Relativistic GAS Coupled Cluster of General Excitation Rank

For the most efficient treatment of dynamic electron correlation, a relativistic quasi-MRCC approach of general excitation rank has been developed. The non-relativistic precursor program was introduced by Olsen (J. Chem. Phys. 113,17 (2000) 7140-7148) which uses higher excitations defined by the Generalized Active Space (GAS) concept to simulate multi-reference model spaces (see image). For electronic ground states

both a determinant-based (CI expansion based) version (see ref. Theo. Chem. Acc. 2007) and a commutator-based version (see ref. J. Chem. Phys. 2011), the latter with a correct computational scaling as conventional CC approaches (see Z Phys Chem 2010) have been devised. These implementations assume a basis of Kramers-paired spinors, but do not yet fully exploit time-reversal symmetry at the many-particle level (see Phys Rev A 2008). The Dirac-Coulomb Hamiltonian or approximations to it, such as Dyall's spin-free Hamiltonian, may be employed for rigorously determining effects of spin-orbit interaction. The method is currently capable of treating general, but small, closed- and open-shell molecules and dissociation processes of heavy-element systems at high accuracy. The CI-based version can be applied roughly up to 12 correlated electrons whereas the correctly scaling commutator-based version has been applied with more than 20 correlated electrons. Both the CI-based and commutator-based implementations have been extended to the treatment of electronically excited states by diagonalising the CC Jacobian.
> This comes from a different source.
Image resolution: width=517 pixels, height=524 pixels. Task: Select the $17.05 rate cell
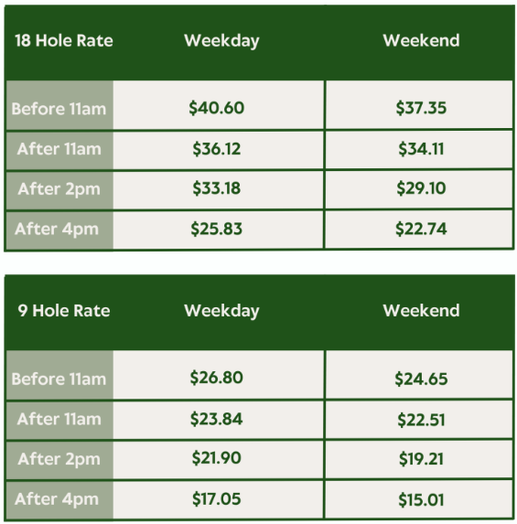(217, 499)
The approach corresponds to earlier implementations of CC response theory (e.g. by Christiansen, Joergensen, and Koch) and to Equation-Of-Motion (EOM-CC) approaches (e.g. by Bartlett and co-workers), however here with a four-component relativistic Hamiltonian.
Much of current work deals with improving the new implementations both with respect to efficiency and applicability.